I listened to the eight thousand word manuscript in 50 minutes. Just hearing the flow, feeling the effect, and noting errors, mealy-mouthed phrases, omissions, and logic gaps for revision one.
So much easier than reading it myself, since I had overdosed on the written word.
|A follow-up. The woodpeckers appear to have liked to fly in our attic. No nest. No chicks. No fuss. Only had to pay bucks to get the holes in cedar plugged, a few spot insecticide applications for carpenter bees, and some flashing to ward off future attacks.
One of my favorite paths has a new painted rock. Thank god, the pandemic didn't kill creativity.
When I stopped at the newly reopened library, a winged beast worthy of Tolkien, was frozen by a magic spell.
But it was not all art and fantasy for me. I'm adhering to the template for my next story. I'm writing the epiphany tomorrow for "Prime Assignment."
The template follows is adapted from Robert McKee's book Story. His audience is mainly screenwriters, but these ideas translate easily.

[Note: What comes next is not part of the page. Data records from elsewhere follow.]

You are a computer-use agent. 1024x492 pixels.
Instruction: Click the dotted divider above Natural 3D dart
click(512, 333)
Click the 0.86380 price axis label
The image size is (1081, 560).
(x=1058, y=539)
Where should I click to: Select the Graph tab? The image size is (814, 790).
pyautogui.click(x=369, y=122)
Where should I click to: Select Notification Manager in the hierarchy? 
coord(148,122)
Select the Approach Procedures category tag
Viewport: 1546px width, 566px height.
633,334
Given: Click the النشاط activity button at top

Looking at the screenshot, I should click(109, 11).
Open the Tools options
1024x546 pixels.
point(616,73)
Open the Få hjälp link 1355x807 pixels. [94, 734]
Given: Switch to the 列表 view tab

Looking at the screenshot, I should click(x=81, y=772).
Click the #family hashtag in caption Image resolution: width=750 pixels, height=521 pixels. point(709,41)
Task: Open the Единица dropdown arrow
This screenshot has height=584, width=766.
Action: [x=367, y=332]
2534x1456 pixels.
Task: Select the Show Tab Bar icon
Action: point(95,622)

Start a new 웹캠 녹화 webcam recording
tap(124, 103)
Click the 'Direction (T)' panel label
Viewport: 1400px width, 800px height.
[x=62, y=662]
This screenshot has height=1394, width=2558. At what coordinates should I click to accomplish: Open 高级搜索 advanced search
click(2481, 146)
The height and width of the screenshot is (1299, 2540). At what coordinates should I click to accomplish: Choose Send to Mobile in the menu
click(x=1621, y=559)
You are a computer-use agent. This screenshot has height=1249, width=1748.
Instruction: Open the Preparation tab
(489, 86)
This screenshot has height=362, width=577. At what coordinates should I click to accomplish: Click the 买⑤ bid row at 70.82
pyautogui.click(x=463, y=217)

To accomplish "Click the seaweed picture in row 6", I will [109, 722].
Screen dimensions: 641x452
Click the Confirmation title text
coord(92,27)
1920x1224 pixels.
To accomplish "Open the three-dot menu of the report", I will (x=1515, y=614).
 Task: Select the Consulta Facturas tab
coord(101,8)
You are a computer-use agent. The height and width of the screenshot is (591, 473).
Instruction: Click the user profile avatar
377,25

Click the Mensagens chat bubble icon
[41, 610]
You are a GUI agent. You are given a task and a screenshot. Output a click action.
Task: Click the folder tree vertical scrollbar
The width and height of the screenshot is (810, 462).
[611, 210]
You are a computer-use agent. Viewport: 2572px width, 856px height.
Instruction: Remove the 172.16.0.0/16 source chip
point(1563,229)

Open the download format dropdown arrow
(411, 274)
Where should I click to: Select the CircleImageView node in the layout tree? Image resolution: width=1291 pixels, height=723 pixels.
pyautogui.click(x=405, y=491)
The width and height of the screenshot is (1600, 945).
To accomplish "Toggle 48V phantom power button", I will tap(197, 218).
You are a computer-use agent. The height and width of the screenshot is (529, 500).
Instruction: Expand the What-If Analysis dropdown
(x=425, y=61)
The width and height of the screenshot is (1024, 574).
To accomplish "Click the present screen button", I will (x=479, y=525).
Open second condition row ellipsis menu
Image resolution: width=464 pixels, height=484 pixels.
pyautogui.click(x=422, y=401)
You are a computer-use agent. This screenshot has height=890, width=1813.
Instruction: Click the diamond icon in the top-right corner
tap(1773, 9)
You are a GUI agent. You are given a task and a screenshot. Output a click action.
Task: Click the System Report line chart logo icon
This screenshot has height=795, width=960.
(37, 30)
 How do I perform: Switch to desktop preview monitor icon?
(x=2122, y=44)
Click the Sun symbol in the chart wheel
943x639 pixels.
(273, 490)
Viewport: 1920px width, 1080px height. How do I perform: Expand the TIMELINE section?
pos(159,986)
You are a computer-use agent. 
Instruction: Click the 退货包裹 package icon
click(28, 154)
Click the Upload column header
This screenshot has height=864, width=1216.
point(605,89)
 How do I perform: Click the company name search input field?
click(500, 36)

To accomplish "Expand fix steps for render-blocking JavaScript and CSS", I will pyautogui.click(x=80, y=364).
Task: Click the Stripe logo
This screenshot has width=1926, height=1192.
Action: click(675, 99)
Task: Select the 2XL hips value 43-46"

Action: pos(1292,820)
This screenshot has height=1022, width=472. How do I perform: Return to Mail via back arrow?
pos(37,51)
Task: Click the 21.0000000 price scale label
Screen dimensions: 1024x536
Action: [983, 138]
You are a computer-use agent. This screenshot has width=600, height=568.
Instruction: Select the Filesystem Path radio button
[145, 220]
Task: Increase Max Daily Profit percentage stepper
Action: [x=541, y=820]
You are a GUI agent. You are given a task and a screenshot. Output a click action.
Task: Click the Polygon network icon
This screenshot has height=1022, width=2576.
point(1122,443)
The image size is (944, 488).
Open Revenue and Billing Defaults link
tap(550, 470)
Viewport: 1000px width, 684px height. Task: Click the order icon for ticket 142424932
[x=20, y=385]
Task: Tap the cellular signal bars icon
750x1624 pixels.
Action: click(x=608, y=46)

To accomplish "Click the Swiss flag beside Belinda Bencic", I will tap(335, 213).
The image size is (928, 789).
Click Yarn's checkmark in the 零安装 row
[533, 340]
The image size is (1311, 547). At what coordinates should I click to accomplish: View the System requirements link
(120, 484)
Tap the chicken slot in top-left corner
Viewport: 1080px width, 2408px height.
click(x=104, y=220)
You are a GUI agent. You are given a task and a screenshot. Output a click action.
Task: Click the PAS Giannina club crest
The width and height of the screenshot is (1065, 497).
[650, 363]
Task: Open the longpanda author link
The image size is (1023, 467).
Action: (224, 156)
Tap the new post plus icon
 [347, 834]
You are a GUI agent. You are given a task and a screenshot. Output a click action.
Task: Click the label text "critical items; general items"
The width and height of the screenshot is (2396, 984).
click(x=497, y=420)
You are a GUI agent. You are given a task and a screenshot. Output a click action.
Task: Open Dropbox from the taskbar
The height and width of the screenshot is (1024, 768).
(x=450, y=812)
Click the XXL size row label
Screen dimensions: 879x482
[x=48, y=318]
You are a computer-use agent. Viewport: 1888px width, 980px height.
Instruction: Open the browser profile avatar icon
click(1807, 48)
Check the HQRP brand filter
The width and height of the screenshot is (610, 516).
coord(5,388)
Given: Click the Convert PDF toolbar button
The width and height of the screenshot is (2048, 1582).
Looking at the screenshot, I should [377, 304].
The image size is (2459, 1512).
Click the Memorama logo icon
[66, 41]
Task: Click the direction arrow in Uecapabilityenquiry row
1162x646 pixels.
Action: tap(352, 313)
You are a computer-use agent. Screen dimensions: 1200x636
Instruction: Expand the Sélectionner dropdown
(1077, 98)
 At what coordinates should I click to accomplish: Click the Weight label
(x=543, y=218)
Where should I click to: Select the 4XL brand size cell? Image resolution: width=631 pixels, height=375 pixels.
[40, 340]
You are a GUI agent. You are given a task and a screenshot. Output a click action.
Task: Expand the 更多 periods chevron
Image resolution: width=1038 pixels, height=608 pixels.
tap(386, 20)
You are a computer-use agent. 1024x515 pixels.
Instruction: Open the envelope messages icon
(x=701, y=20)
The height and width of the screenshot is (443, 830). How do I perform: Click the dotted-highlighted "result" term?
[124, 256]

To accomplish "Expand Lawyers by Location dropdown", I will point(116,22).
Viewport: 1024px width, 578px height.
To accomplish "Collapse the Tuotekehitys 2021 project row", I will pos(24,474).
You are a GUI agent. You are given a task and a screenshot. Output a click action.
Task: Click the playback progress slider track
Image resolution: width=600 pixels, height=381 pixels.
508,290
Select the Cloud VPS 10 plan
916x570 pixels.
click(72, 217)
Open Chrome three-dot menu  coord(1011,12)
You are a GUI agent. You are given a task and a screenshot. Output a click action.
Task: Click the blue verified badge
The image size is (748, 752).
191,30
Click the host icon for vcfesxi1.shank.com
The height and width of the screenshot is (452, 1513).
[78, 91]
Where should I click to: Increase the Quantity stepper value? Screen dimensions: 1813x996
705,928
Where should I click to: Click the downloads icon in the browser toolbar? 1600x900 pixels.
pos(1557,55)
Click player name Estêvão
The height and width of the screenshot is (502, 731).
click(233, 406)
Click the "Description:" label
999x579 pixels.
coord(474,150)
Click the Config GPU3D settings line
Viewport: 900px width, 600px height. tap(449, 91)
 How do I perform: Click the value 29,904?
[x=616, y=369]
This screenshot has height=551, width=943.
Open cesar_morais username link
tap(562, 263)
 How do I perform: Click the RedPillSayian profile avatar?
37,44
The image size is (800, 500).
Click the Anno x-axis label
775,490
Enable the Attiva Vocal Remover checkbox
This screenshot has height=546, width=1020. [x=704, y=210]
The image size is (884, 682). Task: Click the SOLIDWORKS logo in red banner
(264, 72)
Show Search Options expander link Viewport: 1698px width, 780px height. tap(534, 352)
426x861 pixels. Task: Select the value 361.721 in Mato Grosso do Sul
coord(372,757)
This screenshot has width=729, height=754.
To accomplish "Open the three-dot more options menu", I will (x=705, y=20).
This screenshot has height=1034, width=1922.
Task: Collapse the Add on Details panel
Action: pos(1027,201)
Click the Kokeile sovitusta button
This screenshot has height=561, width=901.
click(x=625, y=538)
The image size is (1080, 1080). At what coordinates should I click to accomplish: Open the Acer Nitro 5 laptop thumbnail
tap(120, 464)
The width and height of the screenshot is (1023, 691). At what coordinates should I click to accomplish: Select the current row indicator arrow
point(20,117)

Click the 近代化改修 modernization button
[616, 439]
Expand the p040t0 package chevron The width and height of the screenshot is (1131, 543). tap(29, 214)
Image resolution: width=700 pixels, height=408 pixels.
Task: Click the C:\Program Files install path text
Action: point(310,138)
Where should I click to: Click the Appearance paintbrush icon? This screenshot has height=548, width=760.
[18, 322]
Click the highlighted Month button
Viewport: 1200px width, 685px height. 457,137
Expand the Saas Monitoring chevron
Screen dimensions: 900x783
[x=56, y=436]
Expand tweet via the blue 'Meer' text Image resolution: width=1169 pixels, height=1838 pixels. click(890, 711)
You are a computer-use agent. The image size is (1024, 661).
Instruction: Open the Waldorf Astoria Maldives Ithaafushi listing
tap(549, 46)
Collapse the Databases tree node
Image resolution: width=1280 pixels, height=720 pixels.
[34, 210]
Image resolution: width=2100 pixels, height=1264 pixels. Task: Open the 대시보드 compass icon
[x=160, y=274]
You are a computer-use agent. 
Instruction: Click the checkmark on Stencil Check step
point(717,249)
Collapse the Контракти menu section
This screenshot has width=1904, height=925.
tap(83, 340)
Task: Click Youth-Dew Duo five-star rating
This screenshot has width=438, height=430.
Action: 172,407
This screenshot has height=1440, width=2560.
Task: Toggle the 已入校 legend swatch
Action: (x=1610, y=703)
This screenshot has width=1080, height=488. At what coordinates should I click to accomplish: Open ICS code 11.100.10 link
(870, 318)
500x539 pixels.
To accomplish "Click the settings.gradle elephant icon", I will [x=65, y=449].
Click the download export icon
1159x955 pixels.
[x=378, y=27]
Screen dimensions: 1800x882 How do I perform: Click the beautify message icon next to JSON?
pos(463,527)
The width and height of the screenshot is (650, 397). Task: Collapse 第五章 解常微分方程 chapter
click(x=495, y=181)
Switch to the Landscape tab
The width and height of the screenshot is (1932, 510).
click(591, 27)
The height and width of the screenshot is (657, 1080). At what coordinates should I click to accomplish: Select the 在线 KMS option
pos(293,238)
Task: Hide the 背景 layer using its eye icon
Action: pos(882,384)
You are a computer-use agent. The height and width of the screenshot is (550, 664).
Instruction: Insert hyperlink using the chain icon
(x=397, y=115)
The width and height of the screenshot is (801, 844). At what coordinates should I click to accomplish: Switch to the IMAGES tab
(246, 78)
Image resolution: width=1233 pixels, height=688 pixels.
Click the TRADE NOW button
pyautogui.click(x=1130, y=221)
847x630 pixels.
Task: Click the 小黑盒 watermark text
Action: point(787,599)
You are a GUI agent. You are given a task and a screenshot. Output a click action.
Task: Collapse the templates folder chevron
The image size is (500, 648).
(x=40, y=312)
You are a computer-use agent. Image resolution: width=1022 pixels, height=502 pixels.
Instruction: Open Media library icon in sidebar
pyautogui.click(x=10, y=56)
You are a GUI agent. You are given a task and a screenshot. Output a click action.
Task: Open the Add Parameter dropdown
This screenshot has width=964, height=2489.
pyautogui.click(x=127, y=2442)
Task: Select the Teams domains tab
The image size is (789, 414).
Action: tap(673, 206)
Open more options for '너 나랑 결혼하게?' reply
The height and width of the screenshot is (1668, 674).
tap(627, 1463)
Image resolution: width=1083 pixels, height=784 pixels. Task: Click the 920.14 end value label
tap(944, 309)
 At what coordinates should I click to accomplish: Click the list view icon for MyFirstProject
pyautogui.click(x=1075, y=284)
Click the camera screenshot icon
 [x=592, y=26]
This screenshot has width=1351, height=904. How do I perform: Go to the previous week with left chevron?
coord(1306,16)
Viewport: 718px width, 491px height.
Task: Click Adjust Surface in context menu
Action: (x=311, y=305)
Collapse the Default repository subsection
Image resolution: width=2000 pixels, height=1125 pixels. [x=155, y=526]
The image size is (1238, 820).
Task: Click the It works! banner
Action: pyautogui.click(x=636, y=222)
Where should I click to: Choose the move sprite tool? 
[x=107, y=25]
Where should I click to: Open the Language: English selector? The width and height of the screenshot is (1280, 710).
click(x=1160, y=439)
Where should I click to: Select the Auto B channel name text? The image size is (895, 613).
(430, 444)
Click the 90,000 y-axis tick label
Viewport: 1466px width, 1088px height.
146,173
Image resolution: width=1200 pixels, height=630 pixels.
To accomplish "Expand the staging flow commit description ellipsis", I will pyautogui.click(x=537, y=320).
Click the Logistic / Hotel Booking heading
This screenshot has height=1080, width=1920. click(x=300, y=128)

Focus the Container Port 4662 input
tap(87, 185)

1 Hook. X exciting plot event (inciting incident) in which protagonist's action hints at his flaw or weakness
2 Backstory. X can be several incidents, to show why protagonist is way that he is, esp. his flaw
3 Trigger. X. intense event that protagonist must respond to (to achieve his goal and where he fails because of his flaw)
4 Crisis (Sequel). X emotional, trigger's effect on flaw
5 Struggle. X ever increasing obstacles
6 Epiphany. X realizes flaw and overcomes or accepts. Tragedy, never realizes his flaw; no epiphany
7 Plan. X using insight of epiphany
8 Climax. X confronts antagonist, who is defeated by own flaw
9 Ending. X conflicts resolve with release of emotional tension
I am happy to note this is my 10th entry in this bloggy June month—satisfying the charge of "The Bard's Hall Contest"
|Did you know that Amazon is starting a program to support serialized works? They call it 'Vella' which is under Kindle Direct Publishing. You can put stories out before the entire work is completed.
With D.L. Hughes at Velocity Writing suggesting I write a collection of stories, Tales from the Programmer's Cube, I intend to see if Vella might be a viable outlet for them.
Also about Amazon. There's a very good, free introductory AMS course about promoting your book. This is accomplished by getting Amazon readers searching for books to see your book. It's not an Amazon course, but by an independent vendor (from whom I purchased "Publisher Rocket").
I'm learning about types of ads offered, how to develop the best keywords, and targeting the audience in ad copy.
Not that I'm quite ready to devote any money to an ad campaign at this time.